Shiraishi Financial Group Advisors, LLC
Shiraishi Financial Group Advisors, LLC does not have a set account minimum. The firm primarily serves non-high-net-worth individuals. Its client base also includes businesses, charitable organizations and trust or estate candidates. The firm has one accredited investment fiduciary (AIF) on staff.
Shiraishi Financial Group Advisors is a fee-based firm. As part of your client-advisor relationship, you might be offered insurance. Should this happen, remember that Shiraishi Financial Group Advisors, LLC is a fiduciary, meaning it must always act in your best financial interest.
Shiraishi Financial Group Advisors, LLC Background
Shiraishi Financial Group Advisors, LLC is the youngest firm on this list, as it’s only been in business since 2013. But Herbert Shiraishi, the firm’s sole owner and founder, has worked in personal finance for 30 years. The rest of the firm’s advisory staff averages about 15 years in the industry.
The firm offers the following investment services:
- Retirement planning
- Income planning
- Tax planning
- Asset protection and risk management
- Investment planning
- Estate planning
- Educational planning
Shiraishi Financial Group Advisors, LLC Strategy
Although Shiraishi Financial Group Advisors, LLC says it’s primarily focused on the long-term goals of its clients, the firm also believes in using active investment management to achieve extra growth in the short term.
Shiraishi is the only firm on this list that uses the “tactical re-allocation” strategy. This relatively rare strategy calls for your advisor to consistently move your assets in an effort to follow rapid market movements across various asset classes. The firm primarily uses stocks, bonds, cash and investment company securities.

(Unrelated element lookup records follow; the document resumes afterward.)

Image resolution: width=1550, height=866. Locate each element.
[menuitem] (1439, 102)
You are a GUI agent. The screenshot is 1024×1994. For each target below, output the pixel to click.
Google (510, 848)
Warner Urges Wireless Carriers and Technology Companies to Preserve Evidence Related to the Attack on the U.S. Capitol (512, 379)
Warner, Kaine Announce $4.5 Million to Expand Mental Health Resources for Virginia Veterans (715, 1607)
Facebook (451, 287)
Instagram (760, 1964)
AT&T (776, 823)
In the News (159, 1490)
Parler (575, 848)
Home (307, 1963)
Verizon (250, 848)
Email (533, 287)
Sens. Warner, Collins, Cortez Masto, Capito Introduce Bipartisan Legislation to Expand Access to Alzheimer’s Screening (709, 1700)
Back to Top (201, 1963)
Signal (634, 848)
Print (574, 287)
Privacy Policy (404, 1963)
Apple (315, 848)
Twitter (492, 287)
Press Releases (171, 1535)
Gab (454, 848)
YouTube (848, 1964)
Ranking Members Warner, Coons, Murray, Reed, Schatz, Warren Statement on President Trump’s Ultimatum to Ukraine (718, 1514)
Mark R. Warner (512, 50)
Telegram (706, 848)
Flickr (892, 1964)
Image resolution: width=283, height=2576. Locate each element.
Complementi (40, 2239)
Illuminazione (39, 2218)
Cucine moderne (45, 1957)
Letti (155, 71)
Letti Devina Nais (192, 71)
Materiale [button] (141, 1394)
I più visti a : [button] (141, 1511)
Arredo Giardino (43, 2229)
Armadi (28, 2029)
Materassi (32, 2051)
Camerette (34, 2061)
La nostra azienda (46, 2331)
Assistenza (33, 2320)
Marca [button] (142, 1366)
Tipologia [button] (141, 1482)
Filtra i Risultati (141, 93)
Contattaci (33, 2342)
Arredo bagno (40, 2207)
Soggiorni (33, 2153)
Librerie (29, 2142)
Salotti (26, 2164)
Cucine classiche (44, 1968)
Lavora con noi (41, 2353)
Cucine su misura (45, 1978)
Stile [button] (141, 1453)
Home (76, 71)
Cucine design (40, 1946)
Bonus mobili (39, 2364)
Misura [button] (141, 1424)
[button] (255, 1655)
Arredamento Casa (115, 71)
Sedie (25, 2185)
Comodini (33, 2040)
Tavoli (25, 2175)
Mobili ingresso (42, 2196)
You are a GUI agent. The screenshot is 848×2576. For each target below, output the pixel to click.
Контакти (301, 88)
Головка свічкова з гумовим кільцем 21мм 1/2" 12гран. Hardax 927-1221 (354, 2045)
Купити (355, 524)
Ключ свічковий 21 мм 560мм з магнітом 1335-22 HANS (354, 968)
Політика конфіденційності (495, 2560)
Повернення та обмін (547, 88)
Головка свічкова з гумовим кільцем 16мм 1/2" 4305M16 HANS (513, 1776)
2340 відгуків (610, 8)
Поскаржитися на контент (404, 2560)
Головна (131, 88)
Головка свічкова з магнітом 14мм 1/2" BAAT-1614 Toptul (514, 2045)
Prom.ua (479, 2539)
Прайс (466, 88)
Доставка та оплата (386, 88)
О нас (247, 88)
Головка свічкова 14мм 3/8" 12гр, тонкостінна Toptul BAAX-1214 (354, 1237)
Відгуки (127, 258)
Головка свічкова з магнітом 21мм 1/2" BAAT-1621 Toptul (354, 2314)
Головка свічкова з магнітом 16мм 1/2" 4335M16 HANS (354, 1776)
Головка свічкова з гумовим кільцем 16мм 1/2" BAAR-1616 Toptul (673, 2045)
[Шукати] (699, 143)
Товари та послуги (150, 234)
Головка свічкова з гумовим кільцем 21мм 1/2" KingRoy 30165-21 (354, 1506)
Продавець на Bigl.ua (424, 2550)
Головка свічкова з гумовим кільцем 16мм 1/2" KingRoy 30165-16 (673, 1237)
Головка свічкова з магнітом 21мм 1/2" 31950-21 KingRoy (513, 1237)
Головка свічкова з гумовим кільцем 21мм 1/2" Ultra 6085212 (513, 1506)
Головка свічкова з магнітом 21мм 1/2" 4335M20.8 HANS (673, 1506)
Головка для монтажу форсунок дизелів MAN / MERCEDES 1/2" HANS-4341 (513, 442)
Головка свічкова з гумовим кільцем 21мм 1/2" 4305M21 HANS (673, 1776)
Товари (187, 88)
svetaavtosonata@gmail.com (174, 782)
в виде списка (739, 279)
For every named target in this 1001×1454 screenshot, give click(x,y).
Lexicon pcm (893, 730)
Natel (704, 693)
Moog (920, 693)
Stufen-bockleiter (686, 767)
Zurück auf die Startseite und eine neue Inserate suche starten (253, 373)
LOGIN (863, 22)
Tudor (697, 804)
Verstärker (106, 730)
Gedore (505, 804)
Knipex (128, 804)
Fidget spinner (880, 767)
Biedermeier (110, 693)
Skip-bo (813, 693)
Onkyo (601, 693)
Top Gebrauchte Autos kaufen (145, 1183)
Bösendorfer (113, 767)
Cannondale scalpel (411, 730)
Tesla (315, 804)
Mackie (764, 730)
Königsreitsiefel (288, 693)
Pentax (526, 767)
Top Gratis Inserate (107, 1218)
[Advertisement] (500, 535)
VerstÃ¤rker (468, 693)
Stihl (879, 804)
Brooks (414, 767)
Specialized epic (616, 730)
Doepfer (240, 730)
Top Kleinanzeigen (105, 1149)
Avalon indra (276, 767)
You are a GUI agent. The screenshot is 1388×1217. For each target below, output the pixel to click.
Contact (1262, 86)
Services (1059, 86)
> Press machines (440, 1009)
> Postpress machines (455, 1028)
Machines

The level to which these principles are applied depends on your individual financial situation and objectives. These strategies also relate to your risk tolerance, time horizon, liquidity needs and any other personal prerequisites.
Robert Priske, LLC
Robert Priske, LLC has been providing investment and financial planning advice since 1987, making it just one year younger than the oldest firm on our list, Kahala Financial Advisors. The fee-only firm has the highest account minimum on this list at $750,000, but the firm maintains the right to waive this minimum at its discretion.
The firm’s clients are generally business and healthcare professionals, and the firm works with individuals, high-net-worth individuals and pension plans. Robert Priske, LLC has two advisors, Robert Priske and Chris Chu. Priske began his career as a certified public accountant (CPA), but he no longer holds the license.
Robert Priske, LLC Background
Robert Priske founded the firm in 1987, and he is still the sole owner of the firm, as well as its chief compliance officer. Chris Chu, the firm’s other advisor, helps to manage portfolio data, prepare performance reports and direct brokerage account service teams.
The firm offers investment supervisory services to its clients, and it also provides financial planning advice regarding saving and budgeting, taxes, estate planning, investing and other matters specific to individual clients.
Robert Priske, LLC Investment Philosophy
Robert Priske, LLC relies on a combination of fundamental, technical and cyclical analysis and charting for its investment analysis. The firm considers each client’s objectives, timeline and risk tolerance, then tailors its investment strategy accordingly, determining the right balance of long-term purchasing, short-term purchasing, trading and margin transactions.
The firm typically invests in some combination of equities, exchange-traded funds (ETFs), over-the-counter securities, debt securities, warrants, foreign issues, certificates of deposit (CDs), municipal securities, government securities and mutual funds. The firm will usually weight equities and funds more heavily than others.